TSQ on FACEBOOK
 
 

TSQ Library TСЯ 34, 2010TSQ 34

Toronto Slavic Annual 2003Toronto Slavic Annual 2003

Steinberg-coverArkadii Shteinvberg. The second way

Anna Akhmatova in 60sRoman Timenchik. Anna Akhmatova in 60s

Le Studio Franco-RusseLe Studio Franco-Russe

 Skorina's emblem

University of Toronto · Academic Electronic Journal in Slavic Studies

Toronto Slavic Quarterly

Федор Успенский

Молоток Некрасова и карандаш Фета

О гражданских стихах О. Э. Мандельштама 1933 года*


Во второй половине 1933 г. Осип Мандельштам пишет стихотворение "Квартира тиха, как бумага…" (далее "Квартира"), автобиографическая основа которого проста, понятна и ни у кого, как кажется, не вызывает сомнений - в октябре этого года Мандельштамы въехали в долгожданную квартиру в кооперативном доме в Нащокинском переулке. Как отмечается в мемуарах, появление этого нового жилья принесло ощущение мучительной фальши и отвращения к вдруг свалившемуся на поэта писательскому благополучию:


Квартира тиха, как бумага
Пустая, без всяких затей,
И слышно, как булькает влага
По трубам внутри батарей.

Имущество в полном порядке,
Лягушкой застыл телефон,
Видавшие виды манатки
На улицу просятся вон.

А стены проклятые тонки,
И некуда больше бежать,
И я, как дурак, на гребенке
Обязан кому-то играть.

Наглей комсомольской ячейки
И вузовской песни бойчей,
Присевших на школьной скамейке
Учить щебетать палачей.

Пайковые книги читаю,
Пеньковые речи ловлю
И грозное баюшки-баю
Колхозному баю пою.

Какой-нибудь изобразитель,
Чесатель колхозного льна,
Чернила и крови смеситель
Достоин такого рожна.

Какой-нибудь честный предатель,
Проваренный в чистках, как соль,
Жены и детей содержатель,
Такую ухлопает моль.

И столько мучительной злости
Таит в себе каждый намек,
Как будто вколачивал гвозди
Некрасова здесь молоток.

Давай же с тобой, как на плахе,
За семьдесят лет начинать -
Тебе, старику и неряхе,
Пора сапогами стучать.

И вместо ключа Ипокрены
Давнишнего страха струя
Ворвется в халтурные стены
Московского злого жилья. [1]

По интонации и стилю, по своеобразному "лобовому" подходу к развертыванию темы это стихотворение вызывает ощущение некоторой "смены вех" в творчестве поэта. Чем вызвано это ощущение и правомерно ли оно? В самом деле, даже из беглого обзора видно, что большинство стихотворений 1933 г. по крайней мере тематически распадаются на две группы. Одну из них образуют созданные в мае 1933 г. так называемые "стихи о стихах" ("Ариост", "Не искушай чужих наречий"), продолжающие и развивающие основные темы 1932 г.[2], тогда как в другую входят появившиеся позднее, заметно политизированные, подчеркнуто злободневные тексты с отчетливо нарастающей сатирической интонацией ("Холодная весна. Бесхлебный, робкий Крым…", [лето 1933 г.], "Квартира", "У нашей святой молодежи…", "Татары, узбеки и ненцы…", [ноябрь 1933 г.]). Своеобразной кульминацией этого микроцикла становится памфлет "Мы живем, под собою не чуя страны", который, как известно, и послужил причиной ареста О. Э. Мандельштама в мае 1934 г.

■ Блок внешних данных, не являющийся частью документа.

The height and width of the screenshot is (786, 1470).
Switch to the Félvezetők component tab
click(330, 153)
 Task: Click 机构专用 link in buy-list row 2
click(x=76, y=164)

Некоторая обособленность и тесная взаимосвязанность последней группы стихов уже давно учитывается исследователями и комментаторами при построении внутренней периодизации в биографии поэта [3]. Что осталось, на наш взгляд, практически не отмеченным - это, скорее, специфическая двойственность, если не "эклектичность", присущая стихотворению "Квартира" как произведению, открывающему ноябрьский микроцикл. На наш взгляд, обладая, с одной стороны, всеми признаками, характерными для стихов второй половины 1933 г., "Квартира" включает в себя, вместе с тем, поэтические приемы и образы, явно уходящие корнями в стихи о поэзии 1932 - начала 1933 г., но помещенные теперь в принципиально новый, так сказать, гражданский контекст [4].

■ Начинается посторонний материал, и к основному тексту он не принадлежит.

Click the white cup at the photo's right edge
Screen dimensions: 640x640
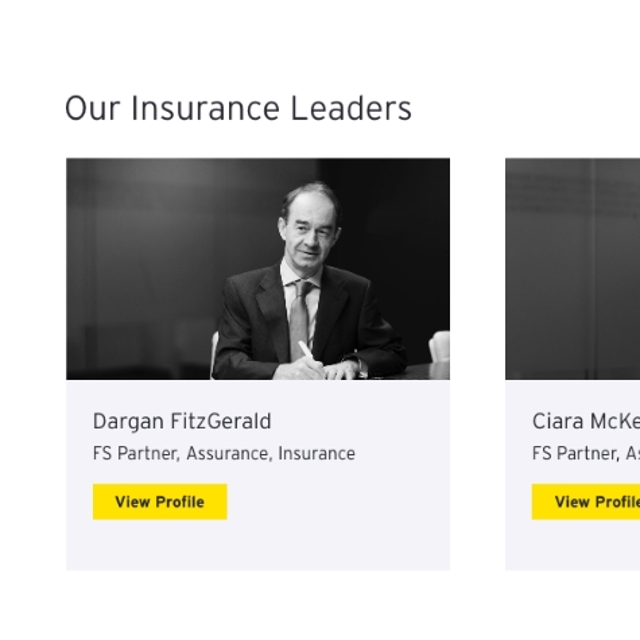click(x=439, y=347)
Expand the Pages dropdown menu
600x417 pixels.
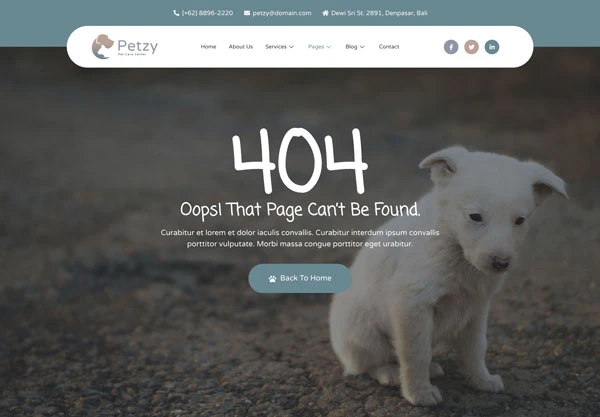click(x=320, y=47)
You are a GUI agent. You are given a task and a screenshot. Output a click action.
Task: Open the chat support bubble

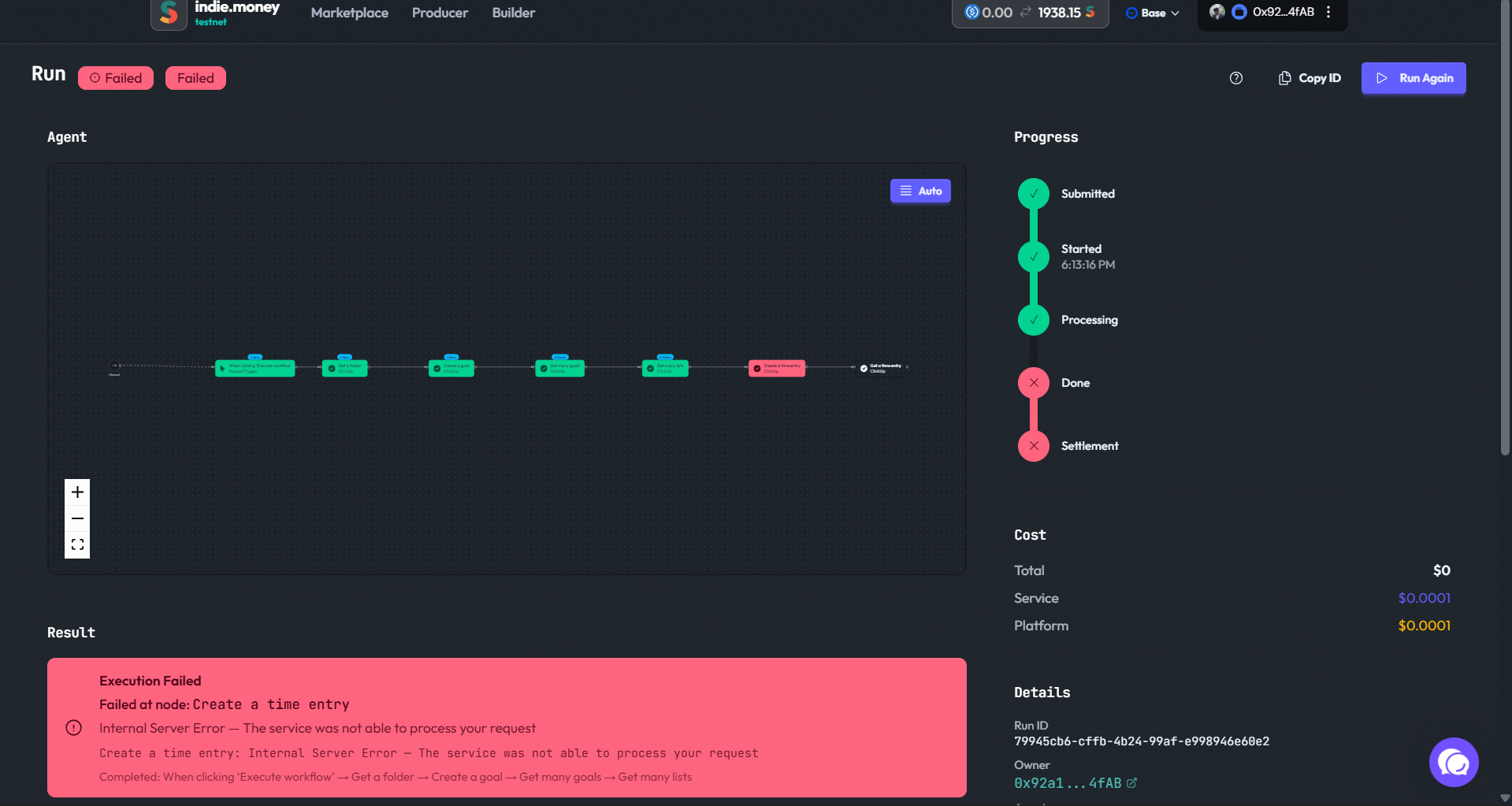click(1453, 762)
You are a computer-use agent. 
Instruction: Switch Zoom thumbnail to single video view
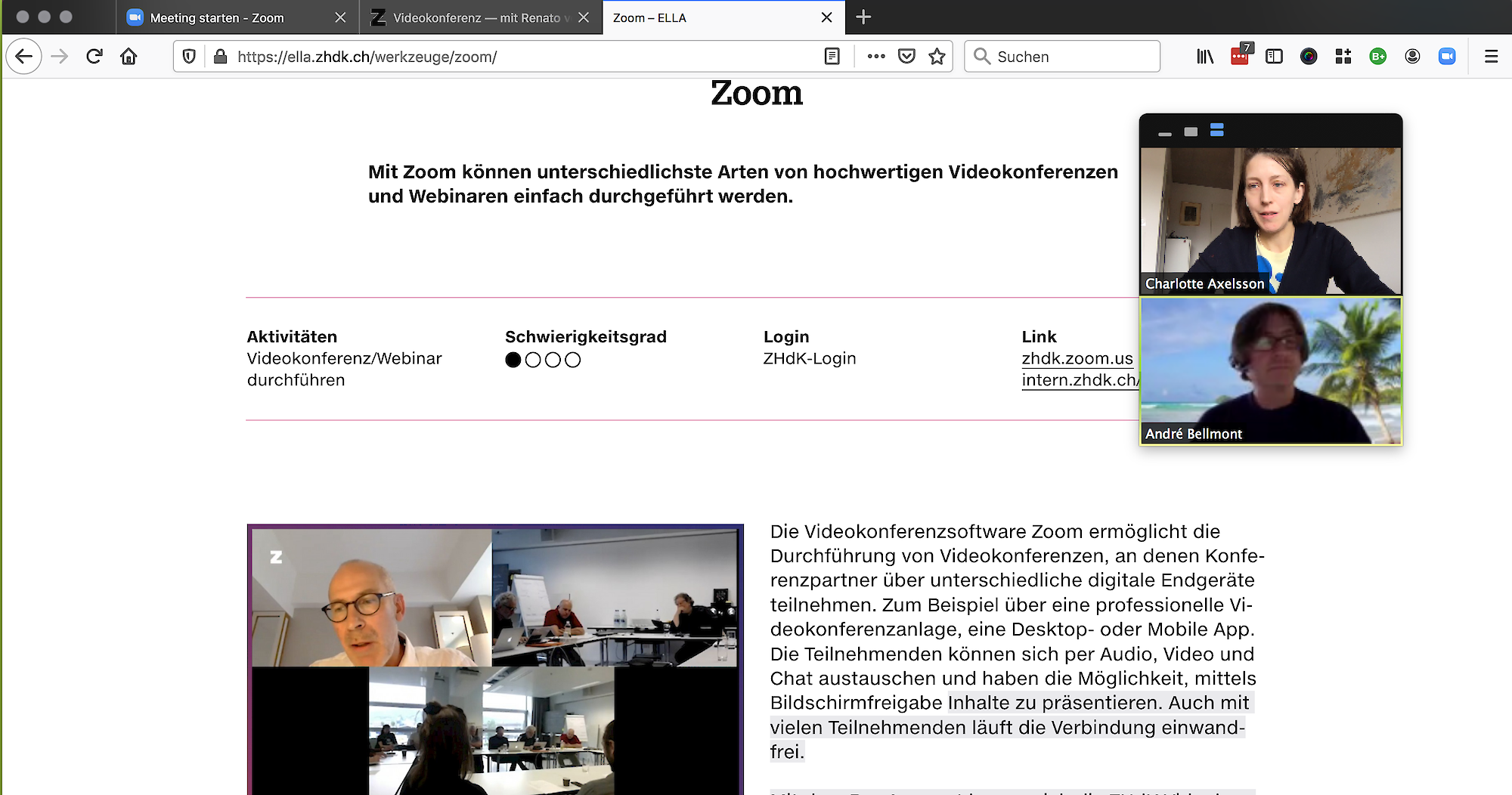pyautogui.click(x=1191, y=131)
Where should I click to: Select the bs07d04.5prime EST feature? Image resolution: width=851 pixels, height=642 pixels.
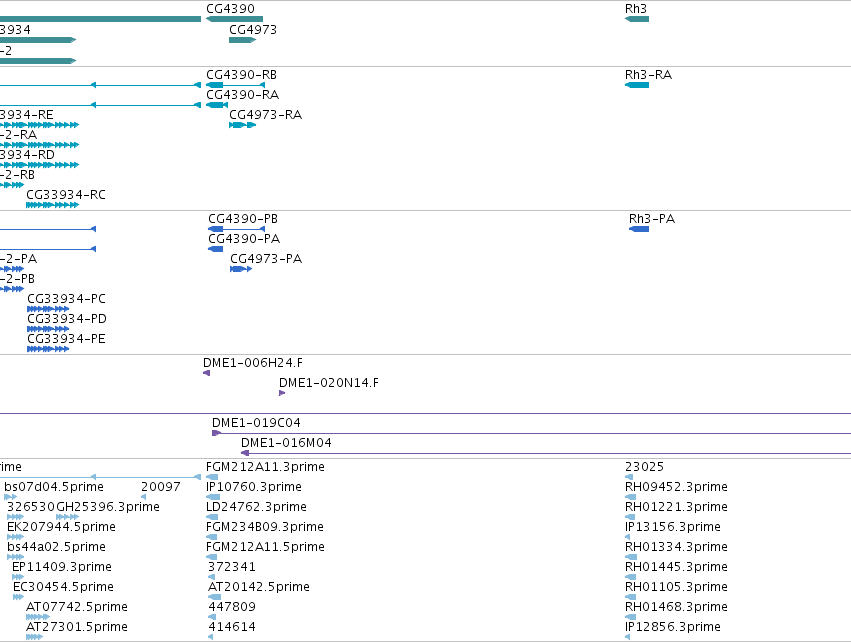[10, 497]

Те тексты, которые мы вслед за М. Л. Гаспаровым назвали "стихами о стихах", объединены весьма узнаваемым подходом к истории русского поэтического языка или, если такое обобщение не покажется чрезмерным, к истории русской классической литературы. Этот подход отличает пристрастие к неожиданным деталям, которые превращаются в символический атрибут того или иного автора и при этом нередко компрессируются в своего рода загадку, то символ, то шараду в зависимости от меры "серьезности" текста. Тютчевская стрекоза, трость Батюшкова или державинский кумыс - все это приметы, распознаваемые то легче, то труднее, но всегда тщательно выбранные и нередко имеющие многослойную отгадку. Достаточно вспомнить, например, что упоминание стрекозы во всем стихотворном корпусе Тютчева встречается лишь единожды, и выбор ее в качестве эмблемы его поэтического творчества едва ли можно считать лобовым и тривиальным [5].

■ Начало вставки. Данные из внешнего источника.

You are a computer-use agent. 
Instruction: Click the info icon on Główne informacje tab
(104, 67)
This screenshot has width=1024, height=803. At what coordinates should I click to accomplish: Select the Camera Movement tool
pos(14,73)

В "Квартире" мы находим только один образ, непосредственно связанный с русской поэзией XIX в., - молоток Некрасова ("И столько мучительной злости / Таит в себе каждый намек, / Как будто вколачивал гвозди / Некрасова здесь молоток"). Принято считать, что Некрасов появляется в этом стихотворении как "неподкупный протестант-разночинец" [6], то есть выступает едва ли не в самой хрестоматийной своей ипостаси. В такой трактовке Некрасов оказывается воплощением того чистого и бескорыстного начала, от которого поэта провоцируют отречься, предлагая взамен мещанский комфорт. Но почему при таком прямом противопоставлении речь идет о каких-то намеках? И причем здесь молоток и гвозди, почему именно они фигурируют в качестве некрасовских атрибутов? Быть может, перед нами попытка в одной фразе передать самое общее впечатление прямоты, резкости и однообразия, вызываемое у некоторых поэтов Серебряного века, да и у многих читателей ХХ столетия, стихами Некрасова как таковыми?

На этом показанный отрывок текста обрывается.